Introduite en 1988 pour remplacer la tout aussi séduisante Scirocco, la Corrado était construite à Osnabrück, en Allemagne, par le constructeur Karmann, un allié de longue date de Volkswagen. Selon Volkswagen, le nom vient du mot espagnol « correr » (courir). À l’origine, la Corrado était offerte avec un choix de deux moteurs de 1,8 litre à quatre cylindres en ligne, l’un à aspiration naturelle et l’autre suralimenté. Cette dernière version, appelée la Corrado G60, utilisait un compresseur d’alimentation à spirale pour produire 158 chevaux et 156 lb-pi de couple, une quantité respectable pour l’époque et qui permettait une vitesse maximale estimée à 225 km/h.
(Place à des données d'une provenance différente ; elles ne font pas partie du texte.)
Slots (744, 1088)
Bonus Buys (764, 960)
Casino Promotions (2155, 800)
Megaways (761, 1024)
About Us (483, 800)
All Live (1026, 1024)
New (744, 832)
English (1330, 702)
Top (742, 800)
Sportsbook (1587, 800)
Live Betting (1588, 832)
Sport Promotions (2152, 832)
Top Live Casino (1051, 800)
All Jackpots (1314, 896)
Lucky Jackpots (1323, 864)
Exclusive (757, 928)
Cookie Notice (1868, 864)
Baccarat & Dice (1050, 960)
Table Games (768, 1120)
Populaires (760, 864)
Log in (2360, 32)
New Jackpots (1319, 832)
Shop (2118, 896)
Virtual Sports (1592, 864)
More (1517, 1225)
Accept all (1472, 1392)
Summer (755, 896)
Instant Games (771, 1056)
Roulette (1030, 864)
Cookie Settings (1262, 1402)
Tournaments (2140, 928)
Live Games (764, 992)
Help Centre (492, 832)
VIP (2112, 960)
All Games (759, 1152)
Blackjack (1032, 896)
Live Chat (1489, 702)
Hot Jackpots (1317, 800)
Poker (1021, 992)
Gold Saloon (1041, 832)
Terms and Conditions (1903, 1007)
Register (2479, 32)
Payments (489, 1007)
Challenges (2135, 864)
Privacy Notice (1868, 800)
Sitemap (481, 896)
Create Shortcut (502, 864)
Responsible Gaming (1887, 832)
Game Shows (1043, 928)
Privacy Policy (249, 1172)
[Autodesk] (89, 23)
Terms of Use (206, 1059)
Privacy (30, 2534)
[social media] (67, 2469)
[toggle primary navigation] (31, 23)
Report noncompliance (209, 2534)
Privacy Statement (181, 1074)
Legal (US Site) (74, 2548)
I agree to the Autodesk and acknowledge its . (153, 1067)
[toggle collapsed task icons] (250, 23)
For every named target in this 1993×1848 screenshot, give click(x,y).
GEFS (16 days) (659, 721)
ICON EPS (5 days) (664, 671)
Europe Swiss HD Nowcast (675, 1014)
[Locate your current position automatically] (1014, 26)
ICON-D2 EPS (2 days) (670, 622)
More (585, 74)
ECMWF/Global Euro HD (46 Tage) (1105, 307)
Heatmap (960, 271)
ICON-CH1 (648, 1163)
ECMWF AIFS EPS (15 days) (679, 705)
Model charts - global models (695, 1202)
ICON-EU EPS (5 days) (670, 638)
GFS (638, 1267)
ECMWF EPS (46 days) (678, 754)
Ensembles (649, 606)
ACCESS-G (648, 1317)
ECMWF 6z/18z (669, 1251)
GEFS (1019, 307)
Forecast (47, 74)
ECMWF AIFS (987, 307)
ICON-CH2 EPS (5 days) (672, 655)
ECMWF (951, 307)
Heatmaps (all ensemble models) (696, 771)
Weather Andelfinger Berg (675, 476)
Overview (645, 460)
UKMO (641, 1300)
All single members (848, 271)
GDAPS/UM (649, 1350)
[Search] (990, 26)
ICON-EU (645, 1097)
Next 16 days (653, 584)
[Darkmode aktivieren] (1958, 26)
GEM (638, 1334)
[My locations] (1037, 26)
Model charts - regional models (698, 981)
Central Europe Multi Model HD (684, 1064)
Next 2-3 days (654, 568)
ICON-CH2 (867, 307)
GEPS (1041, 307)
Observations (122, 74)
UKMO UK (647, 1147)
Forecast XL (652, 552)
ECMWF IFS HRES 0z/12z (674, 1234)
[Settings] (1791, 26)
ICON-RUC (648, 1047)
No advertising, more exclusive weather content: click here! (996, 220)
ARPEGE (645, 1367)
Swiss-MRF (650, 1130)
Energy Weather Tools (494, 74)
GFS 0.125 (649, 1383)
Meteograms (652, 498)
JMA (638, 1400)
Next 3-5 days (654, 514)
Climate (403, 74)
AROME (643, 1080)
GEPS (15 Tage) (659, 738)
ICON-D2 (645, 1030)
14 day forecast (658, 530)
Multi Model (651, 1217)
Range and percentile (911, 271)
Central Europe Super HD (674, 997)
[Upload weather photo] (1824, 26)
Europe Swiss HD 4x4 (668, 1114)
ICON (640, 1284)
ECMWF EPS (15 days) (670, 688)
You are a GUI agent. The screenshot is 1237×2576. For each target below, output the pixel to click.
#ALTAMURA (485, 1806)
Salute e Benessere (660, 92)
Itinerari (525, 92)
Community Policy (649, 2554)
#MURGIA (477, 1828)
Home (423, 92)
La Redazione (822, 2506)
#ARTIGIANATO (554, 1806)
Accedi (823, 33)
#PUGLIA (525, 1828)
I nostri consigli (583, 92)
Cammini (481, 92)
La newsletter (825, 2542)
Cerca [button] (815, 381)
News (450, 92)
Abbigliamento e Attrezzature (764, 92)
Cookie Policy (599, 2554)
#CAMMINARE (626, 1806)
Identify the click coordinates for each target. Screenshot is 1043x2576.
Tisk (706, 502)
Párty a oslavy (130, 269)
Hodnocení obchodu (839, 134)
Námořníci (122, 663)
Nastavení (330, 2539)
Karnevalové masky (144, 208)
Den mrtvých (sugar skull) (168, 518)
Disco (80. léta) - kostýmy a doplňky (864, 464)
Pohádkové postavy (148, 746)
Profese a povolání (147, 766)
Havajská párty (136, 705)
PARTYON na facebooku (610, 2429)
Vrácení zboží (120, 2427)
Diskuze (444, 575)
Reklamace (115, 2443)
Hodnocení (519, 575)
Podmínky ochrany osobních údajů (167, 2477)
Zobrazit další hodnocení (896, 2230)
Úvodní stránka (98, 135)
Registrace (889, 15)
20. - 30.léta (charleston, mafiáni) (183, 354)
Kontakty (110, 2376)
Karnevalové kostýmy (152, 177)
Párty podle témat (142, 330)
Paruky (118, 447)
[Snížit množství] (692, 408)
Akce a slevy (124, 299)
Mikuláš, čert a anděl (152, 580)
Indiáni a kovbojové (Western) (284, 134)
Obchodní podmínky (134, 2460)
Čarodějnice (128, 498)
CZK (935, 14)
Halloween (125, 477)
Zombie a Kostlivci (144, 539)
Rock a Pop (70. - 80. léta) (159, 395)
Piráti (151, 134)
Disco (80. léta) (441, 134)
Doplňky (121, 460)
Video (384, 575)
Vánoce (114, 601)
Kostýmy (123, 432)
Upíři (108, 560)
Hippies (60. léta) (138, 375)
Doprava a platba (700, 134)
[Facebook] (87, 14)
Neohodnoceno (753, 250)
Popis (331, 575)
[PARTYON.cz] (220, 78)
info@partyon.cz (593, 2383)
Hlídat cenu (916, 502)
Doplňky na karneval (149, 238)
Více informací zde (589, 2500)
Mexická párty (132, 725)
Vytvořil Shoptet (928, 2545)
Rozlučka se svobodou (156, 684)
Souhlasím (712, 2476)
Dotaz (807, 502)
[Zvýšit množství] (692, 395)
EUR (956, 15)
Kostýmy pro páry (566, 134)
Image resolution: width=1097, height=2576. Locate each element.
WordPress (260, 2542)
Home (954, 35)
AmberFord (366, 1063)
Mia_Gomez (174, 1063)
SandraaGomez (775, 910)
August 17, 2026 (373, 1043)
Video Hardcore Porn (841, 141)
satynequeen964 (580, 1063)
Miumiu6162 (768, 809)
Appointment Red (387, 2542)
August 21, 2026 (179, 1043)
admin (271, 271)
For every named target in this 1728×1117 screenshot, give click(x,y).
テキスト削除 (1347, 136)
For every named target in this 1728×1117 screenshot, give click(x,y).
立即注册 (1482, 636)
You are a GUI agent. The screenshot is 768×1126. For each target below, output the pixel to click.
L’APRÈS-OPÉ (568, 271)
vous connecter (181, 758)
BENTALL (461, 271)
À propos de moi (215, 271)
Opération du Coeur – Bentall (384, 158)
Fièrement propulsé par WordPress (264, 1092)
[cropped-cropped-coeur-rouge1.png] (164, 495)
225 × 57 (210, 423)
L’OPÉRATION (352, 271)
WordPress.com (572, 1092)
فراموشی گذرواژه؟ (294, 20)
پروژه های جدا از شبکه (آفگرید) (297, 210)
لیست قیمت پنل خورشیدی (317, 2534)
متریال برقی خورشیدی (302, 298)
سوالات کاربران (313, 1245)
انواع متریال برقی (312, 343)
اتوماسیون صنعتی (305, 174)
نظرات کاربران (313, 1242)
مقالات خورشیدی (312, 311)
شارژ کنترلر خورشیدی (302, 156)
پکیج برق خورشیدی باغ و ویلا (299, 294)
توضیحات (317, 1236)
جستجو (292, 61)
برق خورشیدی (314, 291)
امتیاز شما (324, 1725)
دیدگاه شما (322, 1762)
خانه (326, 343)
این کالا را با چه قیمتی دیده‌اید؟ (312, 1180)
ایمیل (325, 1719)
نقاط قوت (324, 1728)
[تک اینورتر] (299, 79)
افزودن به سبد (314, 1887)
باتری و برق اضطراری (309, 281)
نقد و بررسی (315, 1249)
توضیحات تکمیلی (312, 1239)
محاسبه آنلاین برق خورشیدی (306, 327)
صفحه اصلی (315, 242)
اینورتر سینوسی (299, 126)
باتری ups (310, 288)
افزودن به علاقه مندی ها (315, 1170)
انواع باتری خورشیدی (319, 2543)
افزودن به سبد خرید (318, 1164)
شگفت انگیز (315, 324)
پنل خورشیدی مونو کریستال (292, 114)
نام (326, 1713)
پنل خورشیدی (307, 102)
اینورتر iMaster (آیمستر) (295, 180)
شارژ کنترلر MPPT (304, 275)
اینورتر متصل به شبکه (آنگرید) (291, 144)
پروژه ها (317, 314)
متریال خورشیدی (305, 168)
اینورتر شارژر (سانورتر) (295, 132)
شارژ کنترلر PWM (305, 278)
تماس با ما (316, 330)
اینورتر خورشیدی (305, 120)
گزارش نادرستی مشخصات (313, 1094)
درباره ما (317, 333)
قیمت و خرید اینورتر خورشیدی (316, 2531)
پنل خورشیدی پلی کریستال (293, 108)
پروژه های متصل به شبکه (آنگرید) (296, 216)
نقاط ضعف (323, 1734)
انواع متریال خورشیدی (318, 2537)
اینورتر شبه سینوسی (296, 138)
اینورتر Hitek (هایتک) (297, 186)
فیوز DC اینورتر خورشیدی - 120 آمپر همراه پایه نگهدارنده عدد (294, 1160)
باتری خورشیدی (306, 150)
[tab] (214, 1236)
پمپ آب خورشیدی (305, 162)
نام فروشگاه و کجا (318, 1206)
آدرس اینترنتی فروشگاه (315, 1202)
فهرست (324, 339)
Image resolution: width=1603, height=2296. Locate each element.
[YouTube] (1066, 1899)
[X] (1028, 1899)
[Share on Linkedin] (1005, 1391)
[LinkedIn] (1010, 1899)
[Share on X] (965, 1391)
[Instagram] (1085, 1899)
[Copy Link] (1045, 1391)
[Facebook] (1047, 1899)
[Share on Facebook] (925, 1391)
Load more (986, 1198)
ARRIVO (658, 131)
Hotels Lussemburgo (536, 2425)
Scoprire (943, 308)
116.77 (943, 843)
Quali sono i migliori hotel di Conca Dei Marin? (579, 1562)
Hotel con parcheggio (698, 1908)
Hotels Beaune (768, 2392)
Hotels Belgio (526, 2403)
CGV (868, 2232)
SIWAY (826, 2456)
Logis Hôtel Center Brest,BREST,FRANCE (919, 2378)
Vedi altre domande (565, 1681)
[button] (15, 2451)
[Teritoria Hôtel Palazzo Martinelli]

Pour permettre cette vitesse élevée, Volkswagen a équipé la Corrado d’une aile arrière encastrée qui se déployait automatiquement au-dessus de 121 km/h (ou 72 km/h aux États-Unis) afin d’accroître la stabilité à haute vitesse et de réduire de 64 % la portance arrière. Bien que la Lancia Thema 1984 ait techniquement été la première voiture de production à utiliser un déporteur arrière rétractable électriquement, la Corrado a été l’une des premières voitures aux États-Unis à offrir des éléments d’aérodynamisme actifs. Volkswagen prétend que son système a même précédé celui de la Porsche 911 de la génération 964, mais les représentants de Porsche soutiennent que les deux voitures sont débarquées à peu près à la même époque et que le constructeur de Stuttgart a expérimenté sur l’utilisation d’éléments d’aérodynamisme actifs sur les voitures de course depuis les années 1960.

En plus de l’« ailette aérodynamique » de la Corrado, la voiture à hayon a également reçu un intérieur dérivé de celui de la Passat de la génération B3, qui s’inspire du style Bauhaus du design moderniste allemand. La Corrado a également marqué la première utilisation de la conception assistée par ordinateur de la marque, puisque les ailes de la voiture étaient les premières pièces de production conçues ainsi. De plus, le châssis a emprunté des éléments de la Golf GTI Mk 2 16V, ce qui procure à la Corrado une maniabilité qui correspond à sa belle allure sportive.

Carl H. Hahn, président du conseil d’administration de Volkswagen de 1982 à 1993, aurait souhaité que la Corrado soit « une sorte de nouvelle Karmann Ghia, mais avec plus de puissance ». La voiture était relativement alerte en version G60, mais une puissance encore plus grande est apparue plus tard dans le cycle de production de la Corrado lorsque Volkswagen l’a dotée de son moteur VR6 à angle étroit de 2,9 litres, qui produisait jusqu’à 188 chevaux et 181 lb-pi de couple.

Le constructeur soutient que bon nombre des innovations introduites par la Corrado sont toujours présentes dans sa gamme de produits actuelle, y compris la Volkswagen Arteon 2019, munie elle aussi d’un becquet arrière actif. Peu de voitures peuvent prétendre avoir eu une influence sur la gamme d’un constructeur d’une telle manière qu’elle est toujours bien évidente 30 ans après le lancement. Il est donc plutôt exceptionnel que la Corrado ait un héritage aussi durable.